There are always, always, always going to be those who mock people for just about any reason. People criticize others for their race, their sexuality, their gender identity, and just about anything else. This will not change anytime soon. And if I am feeling pessimistic, I don’t think it ever will. It’s painful to be reminded that there are others that we know, others that we work with, and even others that we are related to who will go out of their way to be cruel to someone. The associates you mention made a choice to be mean. They could have kept their comments to themselves but it sounds like they wanted to openly mock your co-worker. It sounds like you did your best to de-escalate the situation. Good for you! It is not an easy and comfortable position to be in.
Many of us are terrified of being outed. At the same time, part of some of us would like to be out to more people in our lives. We long for that for a variety of reasons, whether because we ourselves want to wear blue nail polish or because we are exhausted from keeping who we are a secret. We may wonder who it would be safe to come out to. Of course, there’s no way we can ever predict how someone else will react to this revelation, but sometimes people will show their true selves and will telegraph their thoughts and opinions to others. It sounds like that was what happened here. It shouldn’t be this way. We all should have the right to express our gender identity and wear what we want. It might be legal (from a human resources and legal perspective) for a non-cisgender person to wear blue nail polish but that may not stop others from mocking that person.

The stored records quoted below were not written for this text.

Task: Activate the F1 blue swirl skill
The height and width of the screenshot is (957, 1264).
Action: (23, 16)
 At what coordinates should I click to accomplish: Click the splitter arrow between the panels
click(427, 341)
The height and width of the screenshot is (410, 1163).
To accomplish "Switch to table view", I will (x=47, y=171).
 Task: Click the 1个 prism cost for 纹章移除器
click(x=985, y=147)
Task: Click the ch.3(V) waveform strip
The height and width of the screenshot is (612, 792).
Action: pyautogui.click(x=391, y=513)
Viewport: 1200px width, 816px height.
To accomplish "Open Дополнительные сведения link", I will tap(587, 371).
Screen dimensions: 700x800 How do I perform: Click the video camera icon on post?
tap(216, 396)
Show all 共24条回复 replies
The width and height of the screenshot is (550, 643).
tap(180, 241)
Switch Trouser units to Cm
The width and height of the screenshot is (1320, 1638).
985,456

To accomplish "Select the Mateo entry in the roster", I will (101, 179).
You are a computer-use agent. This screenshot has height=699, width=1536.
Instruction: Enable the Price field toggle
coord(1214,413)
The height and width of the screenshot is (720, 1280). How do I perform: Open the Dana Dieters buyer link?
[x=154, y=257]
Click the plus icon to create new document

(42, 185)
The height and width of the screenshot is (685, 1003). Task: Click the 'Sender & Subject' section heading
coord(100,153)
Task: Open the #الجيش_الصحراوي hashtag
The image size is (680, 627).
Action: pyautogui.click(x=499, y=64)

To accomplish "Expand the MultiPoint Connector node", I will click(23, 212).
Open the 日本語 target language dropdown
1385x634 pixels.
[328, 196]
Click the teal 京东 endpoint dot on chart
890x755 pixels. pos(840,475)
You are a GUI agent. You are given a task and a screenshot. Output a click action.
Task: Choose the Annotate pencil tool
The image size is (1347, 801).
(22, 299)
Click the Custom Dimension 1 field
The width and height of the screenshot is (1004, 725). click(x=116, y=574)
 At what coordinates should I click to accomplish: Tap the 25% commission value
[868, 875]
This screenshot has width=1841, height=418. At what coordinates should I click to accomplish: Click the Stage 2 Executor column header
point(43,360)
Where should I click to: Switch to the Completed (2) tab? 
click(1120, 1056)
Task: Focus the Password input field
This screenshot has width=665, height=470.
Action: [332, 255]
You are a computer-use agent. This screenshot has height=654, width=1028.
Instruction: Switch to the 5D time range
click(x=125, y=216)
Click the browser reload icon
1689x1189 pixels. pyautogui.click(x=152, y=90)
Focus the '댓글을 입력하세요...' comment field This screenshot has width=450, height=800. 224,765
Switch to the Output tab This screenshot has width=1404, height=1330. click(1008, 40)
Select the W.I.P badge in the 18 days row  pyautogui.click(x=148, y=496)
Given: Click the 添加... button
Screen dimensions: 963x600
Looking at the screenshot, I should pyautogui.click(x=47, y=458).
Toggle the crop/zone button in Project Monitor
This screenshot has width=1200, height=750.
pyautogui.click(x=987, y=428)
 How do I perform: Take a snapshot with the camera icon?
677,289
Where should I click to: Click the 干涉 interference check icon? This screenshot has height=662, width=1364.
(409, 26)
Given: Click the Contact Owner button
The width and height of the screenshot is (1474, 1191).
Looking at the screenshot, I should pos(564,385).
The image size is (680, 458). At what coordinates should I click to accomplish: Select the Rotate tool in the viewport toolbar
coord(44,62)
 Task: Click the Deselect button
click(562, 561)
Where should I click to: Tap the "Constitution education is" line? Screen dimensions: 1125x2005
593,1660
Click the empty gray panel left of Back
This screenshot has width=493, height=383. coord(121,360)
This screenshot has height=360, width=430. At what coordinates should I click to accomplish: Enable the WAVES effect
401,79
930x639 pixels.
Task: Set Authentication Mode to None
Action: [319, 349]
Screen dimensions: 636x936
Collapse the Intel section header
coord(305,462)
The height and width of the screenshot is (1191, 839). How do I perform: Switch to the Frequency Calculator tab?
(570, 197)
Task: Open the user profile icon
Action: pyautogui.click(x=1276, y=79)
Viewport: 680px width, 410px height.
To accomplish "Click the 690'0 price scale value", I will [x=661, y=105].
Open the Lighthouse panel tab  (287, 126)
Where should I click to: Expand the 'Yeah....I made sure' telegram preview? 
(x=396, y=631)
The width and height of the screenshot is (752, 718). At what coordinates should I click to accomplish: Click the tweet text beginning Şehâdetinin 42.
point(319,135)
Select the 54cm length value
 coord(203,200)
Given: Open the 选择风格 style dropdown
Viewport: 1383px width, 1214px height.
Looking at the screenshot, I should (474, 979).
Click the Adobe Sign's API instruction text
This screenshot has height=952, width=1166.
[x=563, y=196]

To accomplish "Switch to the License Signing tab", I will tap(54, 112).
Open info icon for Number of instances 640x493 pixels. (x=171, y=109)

As for adapting, we live in a world where people are cruel to others regardless of the laws or the workplace protections that are in place. An office can implement policies banning discrimination (in all it’s forms) but that still isn’t enough to stop some people’s reactions. Sometimes I will hear one of my co-workers say something about someone who is LGBTQ+ and I will think to myself that I will have to be extra careful to not let myself slip up when it comes to my own gender identity. Of course, were I braver I would confront that person but I am not. Well, perhaps it’s not about courage but realizing that some people just cannot change.
Of course we don’t have to adapt. We can be the change. Talk to human resources if you feel that there are others who are creating a hostile or toxic work environment. This, like any effort to transform a culture, takes a tremendous amount of courage but change happens when one person speaks up. We live in a world where people are intentionally cruel to others, but it doesn’t have to be this way.